Ale Riipinen at the Olympic Games
| Games | Event | Rank | Notes |
|---|---|---|---|
| 1908 Summer Olympics | Men's team | 3rd | Source: |

He won the Finnish national championship in team gymnastics as a member of Ylioppilasvoimistelijat in 1909.

==Career==
He completed his matriculation exam at the Jyväskylä Classical Lyceum in 1903 and graduated as a physical education teacher in 1908.

He worked as a school teacher in Lapua from 1908–1927, becoming also a rector. Then, he worked as a lecturer in Jyväskylä from 1927 to 1948. Finally, he returned to Lapua to teach until 1951.

He also wrote on physical education and other subjects in Suomen Urheilulehti and other papers.

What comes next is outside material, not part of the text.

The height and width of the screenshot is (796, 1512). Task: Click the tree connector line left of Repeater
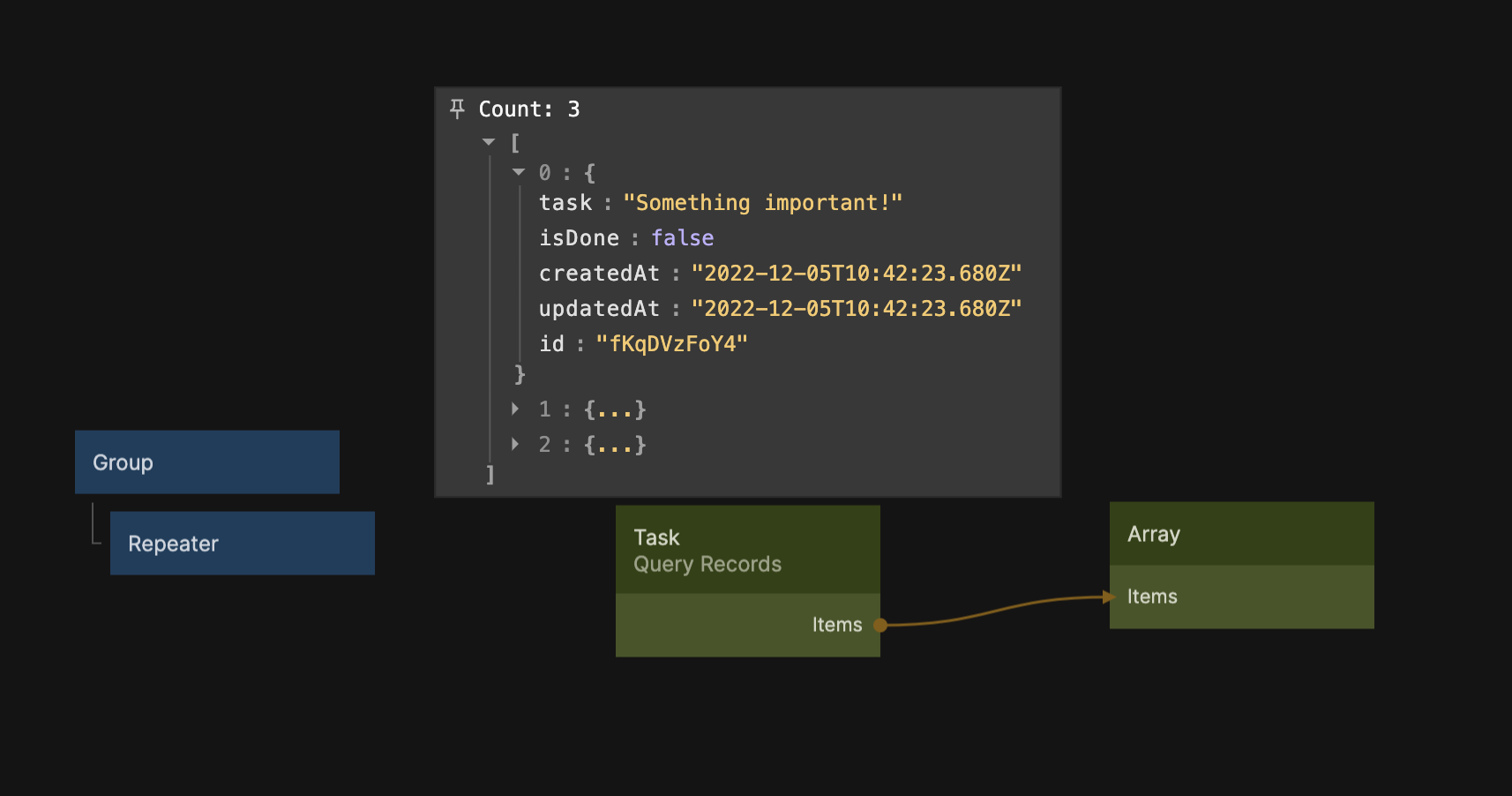click(94, 526)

He was the chairman of the state taxation board in Lapua in 1923–1927.

==Military==
He served in the White Guard as a platoon leader and a company commander during the Finnish Civil War. He was a garrison commandant in the Finnish Defence Forces
and a chief of office of a White Guard district during the Second World War. He reached the rank of lieutenant.

==Politics==
He played a small part in initiating the namesake action of the Lapua Movement, although it is unknown if he actually participated in it.

==Accolades==
He received the following honorary awards:
- Cross of Liberty, 4th Class
- The cross of merit of the Civil Guards
- Medals of the Finnish Civil War:
  - The commemorative medal of the capture of Tampere
  - The Vilppula cross
- Decorations of the heimosodat:
  - The commemorative medal of Carelia
He is also an honorary member of several clubs and associations.

==Family==
His parents were farmer Mikko Riipinen and Iida Manninen.

He married Hilja Miklin-Metsäpolku in 1911. They had two children:
1. Heljä Kaarina, born 1912, died 1926
2. Anna Pirkko Sätene, born 1920, died 1964

He died from a heart attack in Espoo while visiting his daughter.